At its core, chemical engineering deals with systems and processes that transform low-value materials into products that impact lives every day. The food we eat, the paper we write on, the batteries and semiconductor chips that run our technology, and the pharmaceuticals and advanced medical technologies keeping us healthy have all been touched by chemical engineers. ChemE’s make valuable contributions to many sectors of the economy, and their versatility places them at the forefront of solving some of the world’s most pressing problems.

Chemical engineers design for scale and affordability

They not only formulate a medication to be safe and effective; they also consider how it can be manufactured afforadably at scale and delivered to the places it’s needed.

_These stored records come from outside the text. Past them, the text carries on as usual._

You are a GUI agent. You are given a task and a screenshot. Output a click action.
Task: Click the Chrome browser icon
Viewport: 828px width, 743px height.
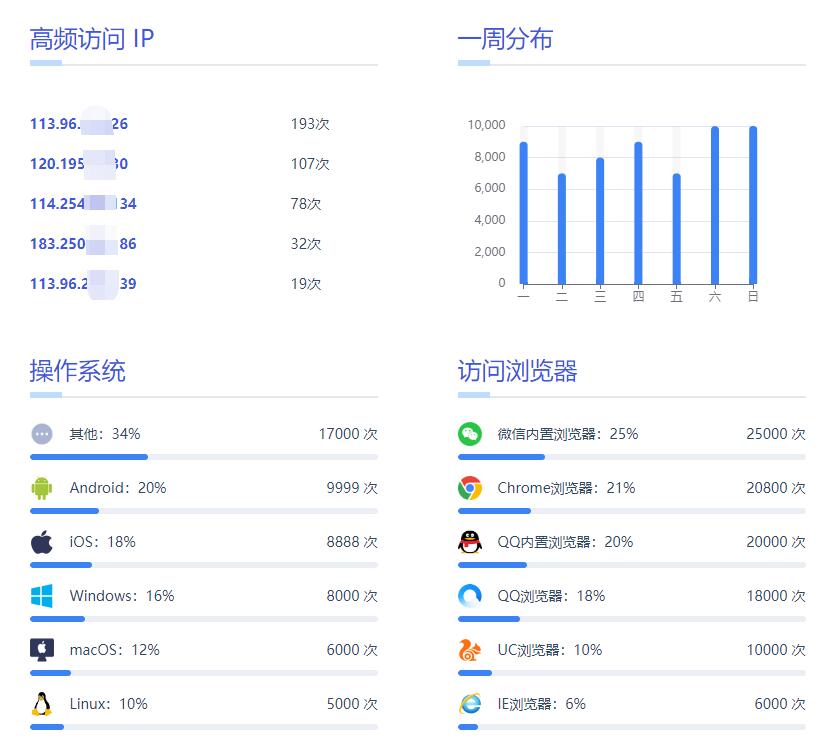(x=470, y=488)
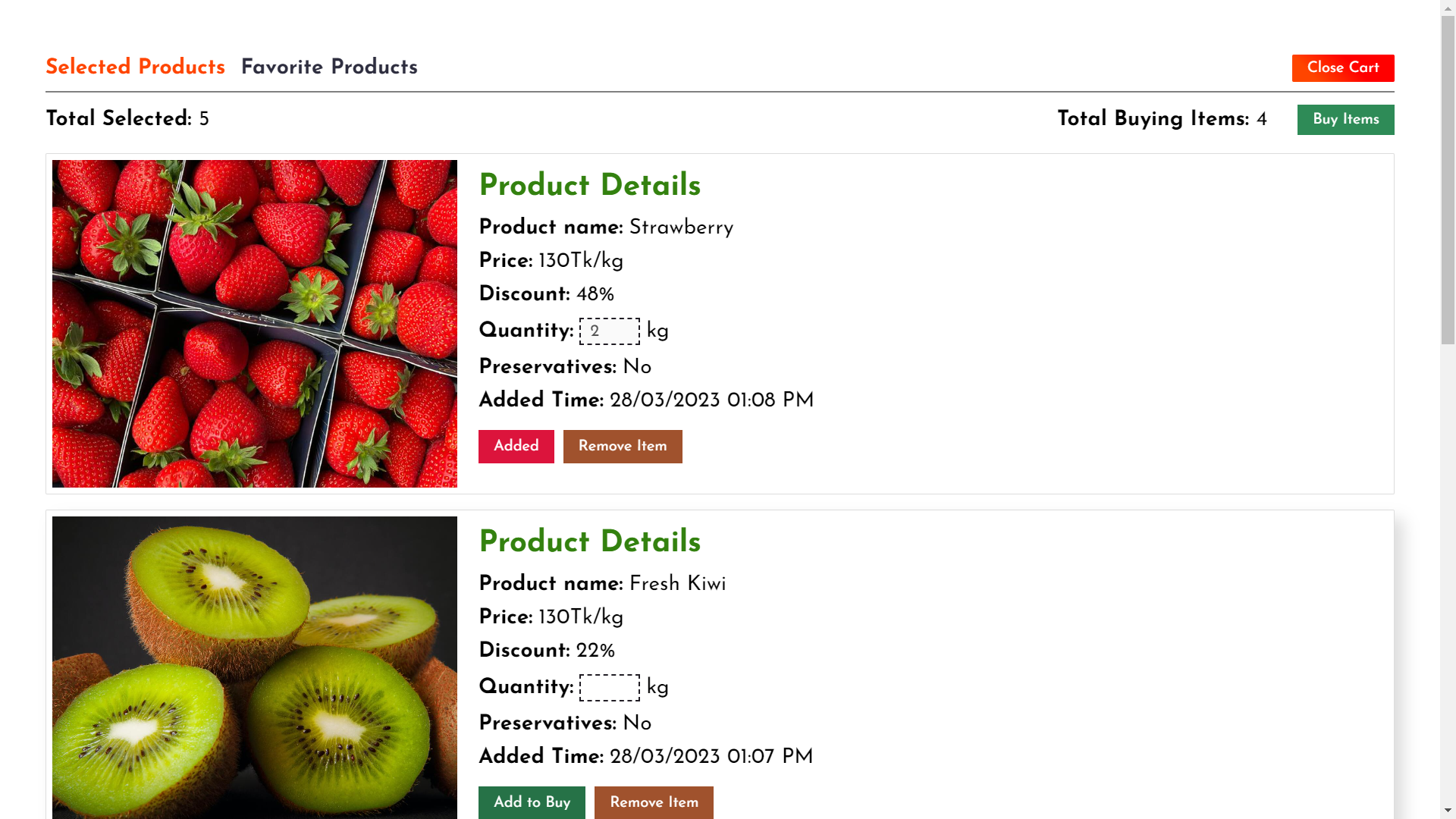This screenshot has width=1456, height=819.
Task: Switch to the Favorite Products tab
Action: (x=329, y=67)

Manufacturing methods perfected by ChemE’s have enabled computers that once filled entire rooms to become more powerful by orders of magnitude, fit in our hands, and be broadly accessible to consumers. And chemical engineers are key players in creating a greener future. They’re developing clean energy technologies, low-carbon industrial processes, waste upcycling methods, and more, at a scale that can move the needle.

Chemical engineers take a systems-oriented approach

They are trained to look at the relationship between a single component of a process and the entire process in a wide range of application areas. For example, they might quantify the role of a single brain cell within the context of its environment, its relationship to other cells, and the function of the brain. Those insights can lead to a “smarter” therapeutic that selectively alters the cell’s function. In another application, chemical engineers can look at water samples from lakes, treatment centers, and homes both individually and as part of the whole system to identify where to make the mostaffordable and impactful changes.

Chemical engineers apply a deep understanding of chemical processes

They examine the basic building blocks of chemical processes in order to optimize, scale, and transform entire processes in innovative ways — much like a Lego aficionado can turn simple blocks into a masterpiece.

Chemical engineers leverage training in reactor design

They are the only engineers with this particular training. A reactor is anything that transforms a low-value raw material such as natural gas into high-value products, like the polymers and fibers used in the lightest and most fuel-efficient aircraft. Reactor design is central to the mass manufacturing of nearly all consumer products; for understanding how drugs interact with our bodies (each organ is effectively a different kind of reactor); for more-efficient and long-lasting batteries, which are reactors that use chemicals to produce electricity; and for computer chip manufacturing, which requires the movement of a silicon wafer through a series of reactors.